The original (D5500) is preserved in the National Railway Museum's collection carrying its later number 31018 and in BR's once standard all-over blue ...
What has around fbb's interest in this long on diesel class?
Two things. Firstly a very old model was running badly on the little Club layout that fbb sporadically helps with. So it was taken back to fbb mansions for investigation. It was a very old Triang model with coarse wheels; it needed a good clean, the commutator being black with dirt and it need a drop or two of oil.
There was also a piece of the body shell missing which interfered with the smooth pivoting of the bogie. The trivial faults were easily corrected but the too-deep wheel flanges means that the model tended to bounce drunkenly through pointwork.
Probably not worth the expense of upgrading.
Then a few days ago a video appeared in fbb's in-box from who knows where.
Produced by "British Railways.TV" it showed a class 31 passing Longbridge Station south of Birmingham hauling a rail grinding train.

* * * * * * * * *

* **Work request**
In the text about the class 31 diesel, what kind of train was the class 31 hauling past Longbridge Station?

* * * * * * * * *

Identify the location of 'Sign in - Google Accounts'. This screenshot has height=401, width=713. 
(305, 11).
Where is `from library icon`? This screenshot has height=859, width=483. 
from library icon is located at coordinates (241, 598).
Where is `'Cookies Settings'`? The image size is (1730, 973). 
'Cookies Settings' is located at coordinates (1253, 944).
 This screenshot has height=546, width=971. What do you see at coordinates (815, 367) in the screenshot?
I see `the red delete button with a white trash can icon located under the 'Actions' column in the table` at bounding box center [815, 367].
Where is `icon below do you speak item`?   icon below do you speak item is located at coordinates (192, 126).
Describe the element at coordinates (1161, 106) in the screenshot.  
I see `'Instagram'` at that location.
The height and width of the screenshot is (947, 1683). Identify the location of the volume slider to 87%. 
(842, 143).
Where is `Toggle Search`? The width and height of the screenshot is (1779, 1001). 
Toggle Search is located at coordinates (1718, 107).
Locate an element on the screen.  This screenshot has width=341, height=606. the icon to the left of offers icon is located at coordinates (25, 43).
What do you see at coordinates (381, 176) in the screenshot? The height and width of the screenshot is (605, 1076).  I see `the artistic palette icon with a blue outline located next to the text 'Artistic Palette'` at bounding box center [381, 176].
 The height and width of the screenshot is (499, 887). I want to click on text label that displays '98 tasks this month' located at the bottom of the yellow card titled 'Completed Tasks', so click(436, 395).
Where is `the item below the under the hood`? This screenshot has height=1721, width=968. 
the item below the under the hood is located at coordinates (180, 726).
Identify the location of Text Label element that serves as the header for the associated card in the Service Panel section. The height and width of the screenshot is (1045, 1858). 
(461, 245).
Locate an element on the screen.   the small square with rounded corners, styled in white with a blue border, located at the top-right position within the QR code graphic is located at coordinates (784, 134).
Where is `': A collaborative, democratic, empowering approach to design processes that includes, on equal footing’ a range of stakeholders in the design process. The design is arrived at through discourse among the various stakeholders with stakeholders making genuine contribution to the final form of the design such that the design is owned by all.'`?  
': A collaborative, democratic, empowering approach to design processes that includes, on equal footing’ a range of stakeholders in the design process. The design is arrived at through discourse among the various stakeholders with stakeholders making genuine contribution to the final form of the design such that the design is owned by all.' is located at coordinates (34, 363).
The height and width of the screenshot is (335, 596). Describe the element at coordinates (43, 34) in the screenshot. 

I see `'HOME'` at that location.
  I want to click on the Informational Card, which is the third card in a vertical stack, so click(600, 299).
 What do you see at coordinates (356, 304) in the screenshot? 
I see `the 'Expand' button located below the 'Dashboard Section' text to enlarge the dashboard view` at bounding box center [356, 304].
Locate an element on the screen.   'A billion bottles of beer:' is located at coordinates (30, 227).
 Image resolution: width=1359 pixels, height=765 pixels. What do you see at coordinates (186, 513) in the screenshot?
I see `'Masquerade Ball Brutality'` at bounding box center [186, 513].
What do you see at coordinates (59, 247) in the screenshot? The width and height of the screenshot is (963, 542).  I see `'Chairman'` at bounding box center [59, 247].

* * * * * * * * *

* **Solution for this problem**
A rail grinding train.